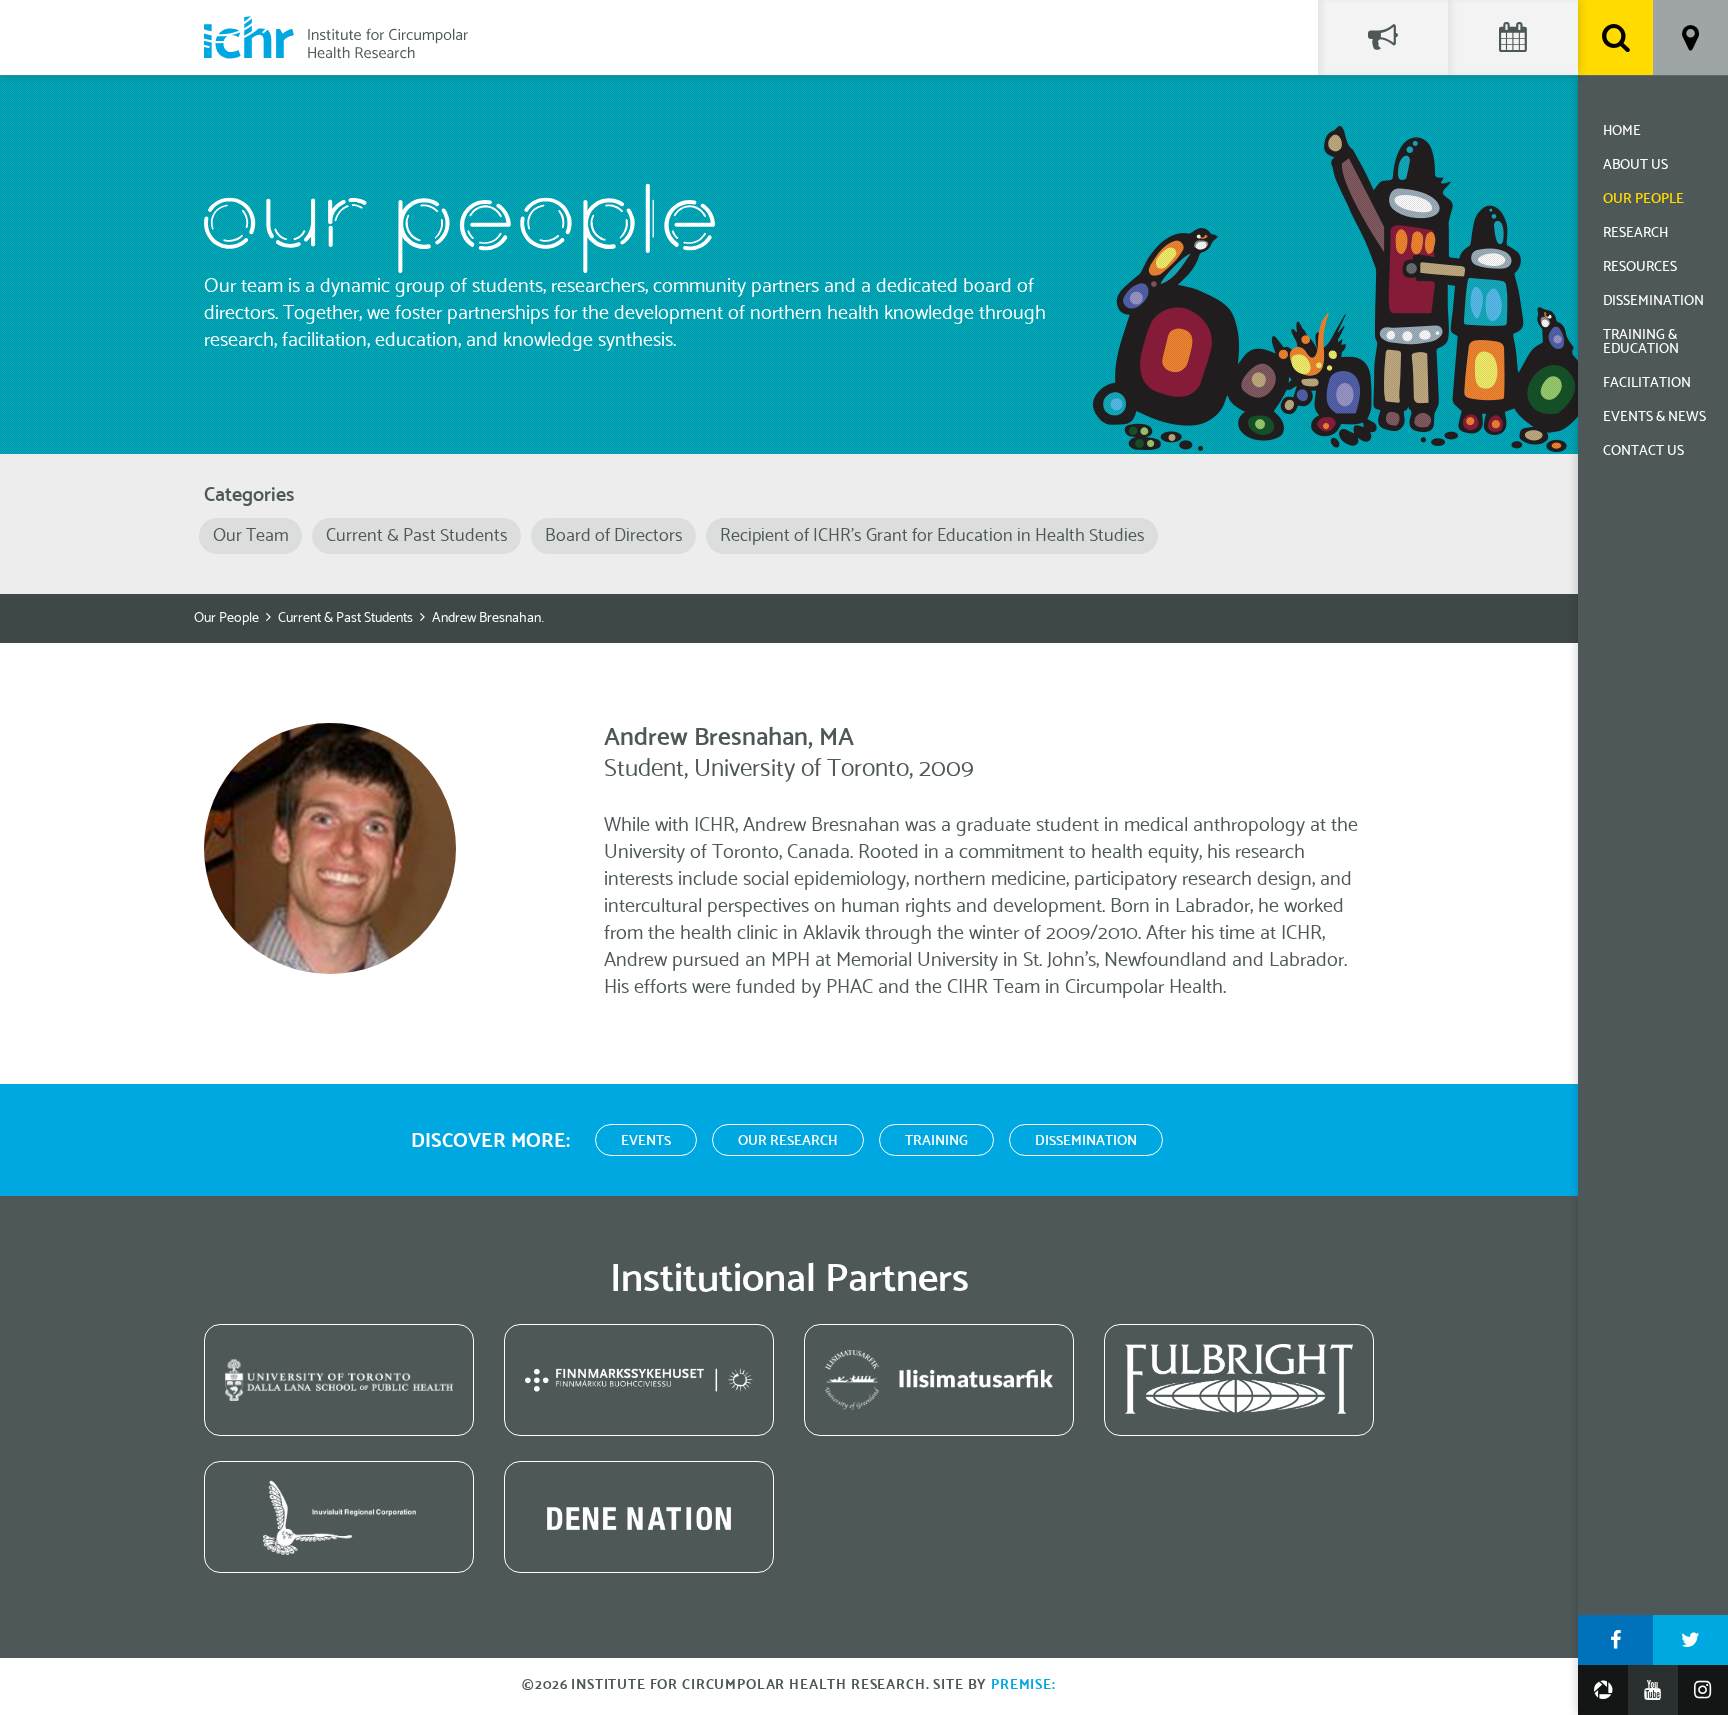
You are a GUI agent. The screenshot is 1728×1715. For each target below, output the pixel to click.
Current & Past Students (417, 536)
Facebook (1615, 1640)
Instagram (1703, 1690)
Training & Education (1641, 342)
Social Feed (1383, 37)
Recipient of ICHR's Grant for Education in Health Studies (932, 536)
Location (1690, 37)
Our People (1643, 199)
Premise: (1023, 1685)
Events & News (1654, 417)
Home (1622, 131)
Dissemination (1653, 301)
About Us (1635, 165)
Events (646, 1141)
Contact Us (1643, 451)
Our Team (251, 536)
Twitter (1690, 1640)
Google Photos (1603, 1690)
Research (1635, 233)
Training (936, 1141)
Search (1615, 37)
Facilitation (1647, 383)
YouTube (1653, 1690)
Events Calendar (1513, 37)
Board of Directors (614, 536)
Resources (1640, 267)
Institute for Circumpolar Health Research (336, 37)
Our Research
= = =
• **Work required**
Keep only the lines from the one containing "Facilitation (1647, 383)" through the final line of the records, and transcribe them exactly.

• **Your solution**
Facilitation (1647, 383)
YouTube (1653, 1690)
Events Calendar (1513, 37)
Board of Directors (614, 536)
Resources (1640, 267)
Institute for Circumpolar Health Research (336, 37)
Our Research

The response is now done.